Semejante solicitud motivó entre los individuos del Municipio acalorada y viva discusión, por creer algunos que el acceder á ella era obligación de justicia; pero al fin prevaleció el criterio de los más, contrario á la concesión de lo solicitado, fundándose para ello en que el soldado ni estaba herido, ni su enfermedad era tal que obligase á guardar cama.
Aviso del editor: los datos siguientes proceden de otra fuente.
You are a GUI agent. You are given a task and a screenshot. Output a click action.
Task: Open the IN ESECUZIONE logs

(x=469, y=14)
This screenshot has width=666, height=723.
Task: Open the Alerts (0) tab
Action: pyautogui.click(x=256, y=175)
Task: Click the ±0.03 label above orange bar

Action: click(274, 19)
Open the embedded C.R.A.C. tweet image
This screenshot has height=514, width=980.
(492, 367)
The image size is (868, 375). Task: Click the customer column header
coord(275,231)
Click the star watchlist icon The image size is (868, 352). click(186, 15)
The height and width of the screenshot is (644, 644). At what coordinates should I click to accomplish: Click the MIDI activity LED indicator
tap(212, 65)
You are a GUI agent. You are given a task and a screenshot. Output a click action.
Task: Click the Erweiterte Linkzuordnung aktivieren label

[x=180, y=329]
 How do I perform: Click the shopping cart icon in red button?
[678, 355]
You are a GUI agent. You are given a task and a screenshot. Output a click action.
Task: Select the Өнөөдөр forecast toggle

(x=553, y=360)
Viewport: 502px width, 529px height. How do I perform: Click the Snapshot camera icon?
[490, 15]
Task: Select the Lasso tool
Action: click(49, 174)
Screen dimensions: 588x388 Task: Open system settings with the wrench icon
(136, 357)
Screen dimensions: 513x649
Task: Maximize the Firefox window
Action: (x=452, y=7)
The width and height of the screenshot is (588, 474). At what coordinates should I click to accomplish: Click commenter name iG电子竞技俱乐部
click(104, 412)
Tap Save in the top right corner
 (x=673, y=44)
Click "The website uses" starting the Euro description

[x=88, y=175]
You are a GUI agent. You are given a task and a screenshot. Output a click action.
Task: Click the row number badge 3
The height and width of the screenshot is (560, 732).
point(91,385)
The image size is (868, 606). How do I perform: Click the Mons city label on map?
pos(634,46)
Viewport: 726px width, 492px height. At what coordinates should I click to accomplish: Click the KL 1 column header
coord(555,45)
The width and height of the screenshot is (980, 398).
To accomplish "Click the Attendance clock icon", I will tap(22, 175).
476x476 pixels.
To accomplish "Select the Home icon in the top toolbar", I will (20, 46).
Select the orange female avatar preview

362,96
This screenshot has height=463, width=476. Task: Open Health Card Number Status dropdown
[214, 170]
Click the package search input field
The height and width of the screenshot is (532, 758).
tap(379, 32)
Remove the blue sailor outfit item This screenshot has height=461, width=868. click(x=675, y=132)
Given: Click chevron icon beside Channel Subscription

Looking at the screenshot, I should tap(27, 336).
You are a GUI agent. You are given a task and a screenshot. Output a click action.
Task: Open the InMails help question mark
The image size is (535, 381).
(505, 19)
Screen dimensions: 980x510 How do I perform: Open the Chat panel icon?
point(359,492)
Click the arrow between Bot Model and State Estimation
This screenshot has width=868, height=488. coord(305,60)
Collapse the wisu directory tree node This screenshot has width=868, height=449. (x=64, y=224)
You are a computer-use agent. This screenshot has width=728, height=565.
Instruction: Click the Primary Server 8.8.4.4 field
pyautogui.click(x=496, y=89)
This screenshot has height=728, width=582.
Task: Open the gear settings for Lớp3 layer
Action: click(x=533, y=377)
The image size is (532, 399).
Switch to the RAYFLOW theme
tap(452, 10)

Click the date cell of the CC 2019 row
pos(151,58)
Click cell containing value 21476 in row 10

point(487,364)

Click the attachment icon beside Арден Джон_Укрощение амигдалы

Era verdad: el muchacho salía de casa y andaba por las calles; hablaba con las gentes y hasta reía á ratos con risa melancólica que hacía pensar en el resplandor del astro que en el momento de hundirse en el ocaso destella sus rayos más vivos... No guardaba cama, era verdad; pero la anemia continuaba sin dolores ni convulsiones violentas su labor destructora y voraz en aquel organismo ya arruinado por el ambiente envenenado de Cuba, el hambro y las penalidades horribles de la guerra, y el vaticinio fatídico del viejo médico tuvo en pocos días fatal y doloroso cumplimiento.
Y cuando la campana de la iglesia lanzó al aire las primeras notas llorando á su manera la muerte prematura del heroe anónimo, el alcalde reunió á toda prisa á los concejales en sesión extraordinaria, y después de hacer en párrafos de dramática elocuencia el elogio del soldado que muere por la patria, propuso que, como expresión del respeto, de la simpatía y del cariño que todos sentían por el compatriota muerto, el Ayuntamiento regalase... ¡el féretro para enterrarle! con la condición expresa de que el hecho constase en acta.
Inútil es decir que la proposición fué recibida con aclamaciones y aplausos unánimes.
Alguien indicó además la idea de que la ilustre Corporación concejil honrara la memoria del héroe asistiendo en pleno al entierro; pero de esto hubo que desistir en seguida, porque el celoso alcalde se encargó de advertir que justamente á la hora del entierro del soldado iba á llegar al pueblo el candidato á Diputado á Cortes por el distrito, y era de rigor que todos saliesen á recibirle.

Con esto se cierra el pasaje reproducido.